The Magnetospheric Multiscale (MMS) mission is comprised of a quartet of identically instrumented observatories aimed at providing the first three-dimensional views of a fundamental process in nature known as magnetic reconnection.
Magnetic reconnection is the process whereby magnetic fields around Earth connect and disconnect while explosively releasing vast amounts of energy. It occurs throughout the universe.
“Magnetic reconnection is one of the most important drivers of space weather events,” said Jeff Newmark, interim director of the Heliophysics Division at NASA Headquarters in Washington.
“Eruptive solar flares, coronal mass ejections, and geomagnetic storms all involve the release, through reconnection, of energy stored in magnetic fields. Space weather events can affect modern technological systems such as communications networks, GPS navigation, and electrical power grids.”

## Dataset extract
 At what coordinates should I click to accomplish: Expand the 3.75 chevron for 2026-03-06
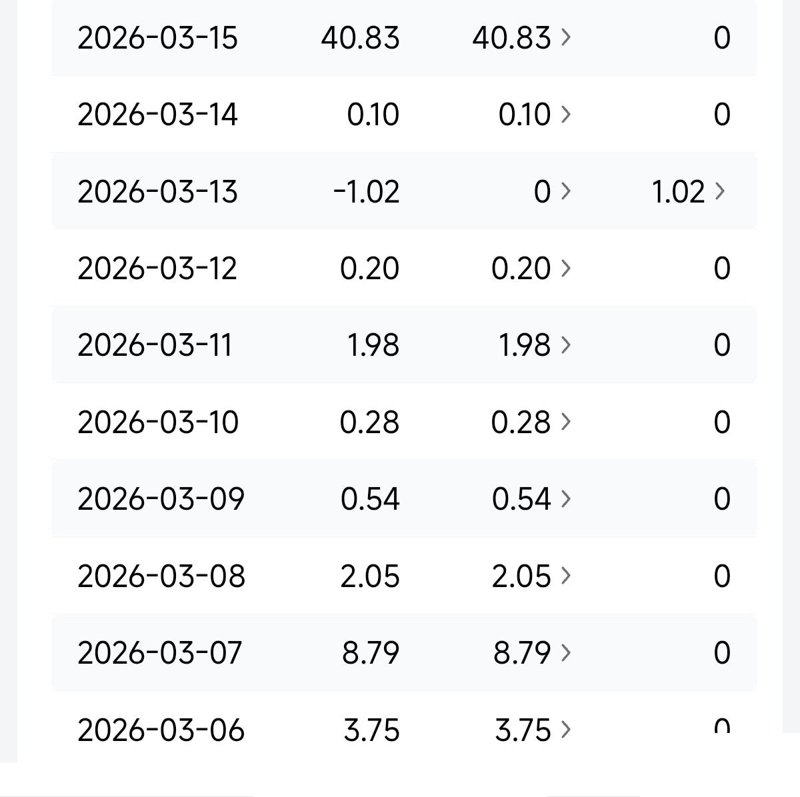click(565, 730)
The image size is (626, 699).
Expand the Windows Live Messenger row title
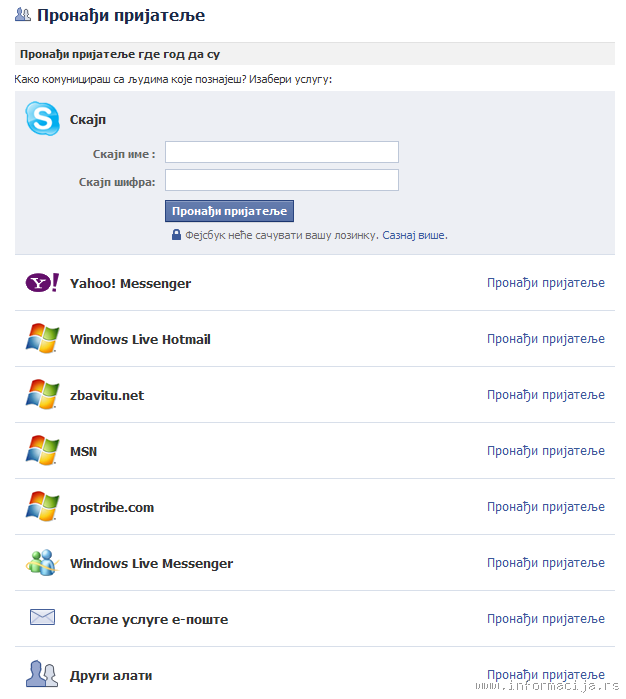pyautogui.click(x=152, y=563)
* * *
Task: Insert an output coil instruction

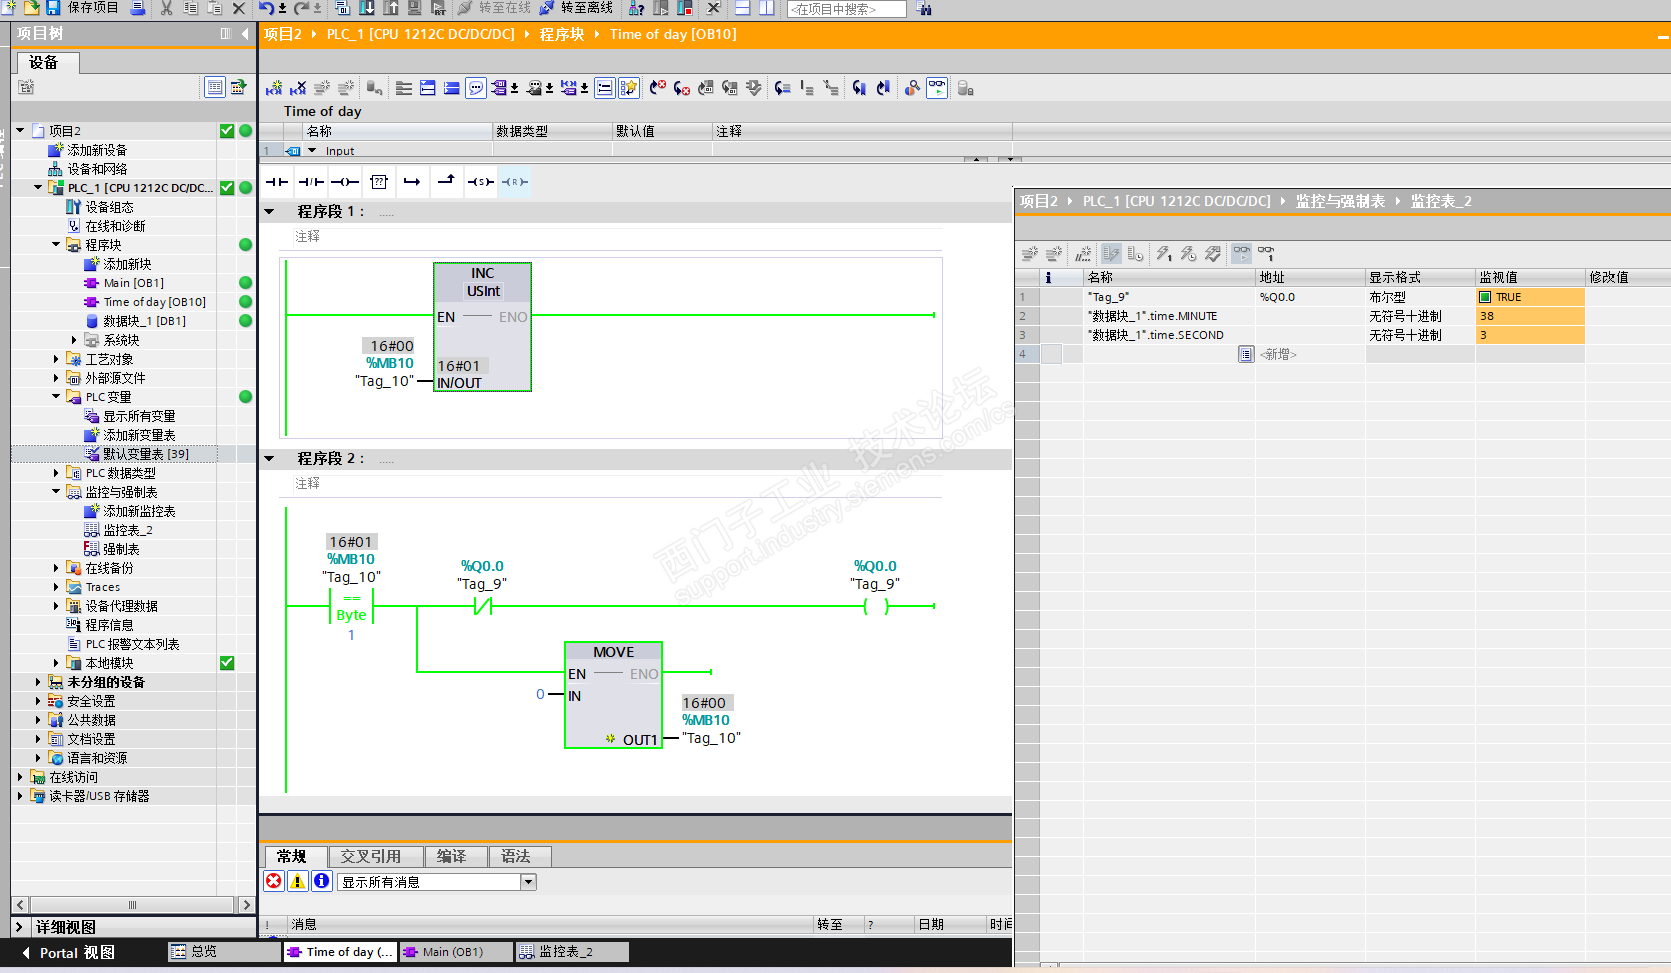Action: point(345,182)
...
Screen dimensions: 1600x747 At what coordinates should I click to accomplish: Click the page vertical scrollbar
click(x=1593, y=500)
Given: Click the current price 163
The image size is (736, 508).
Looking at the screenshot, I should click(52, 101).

## Task instructions
Write the next part of the text on the MMS mission and magnetic reconnection, picking up after its last sentence.

## Answer
The four MMS have been stacked on top of one another like pancakes, encapsulated in the payload fairing, transported to the launch pad, hoisted and mated to the top of the 195-foot-tall rocket.
NASA’s Magnetospheric Multiscale (MMS) observatories are shown here in the clean room being processed for a March 12, 2015 launch from Space Launch Complex 41 on Cape Canaveral Air Force Station, Florida. Credit: NASA/Ben Smegelsky
The nighttime launch of MMS on a United Launch Alliance Atlas V rocket should put on a spectacular sky show for local spectators along the Florida space coast as well as more distant located arcing out in all directions.
Liftoff is slated for 10:44 p.m. EDT Thursday March 12 from Space Launch Complex 41 on Cape Canaveral Air Force Station, Florida.
The launch window extends for 30 minutes.
Artist rendition of the four MMS spacecraft in orbit in Earth’s magnetic field. Credit: NASA
After a six month check out phase the probes will start science operation in September.
Unlike previous missions to observe the evidence of magnetic reconnection events, MMS will have sufficient resolution to measure the characteristics of ongoing reconnection events as they occur.
The four probes were built in-house by NASA at the agency’s Goddard Space Flight Center in Greenbelt, Maryland where is visited them during an inspection tour by NASA Administrator Charles Bolden.
I asked Bolden to explain the goals of MMS during a one-on-one interview.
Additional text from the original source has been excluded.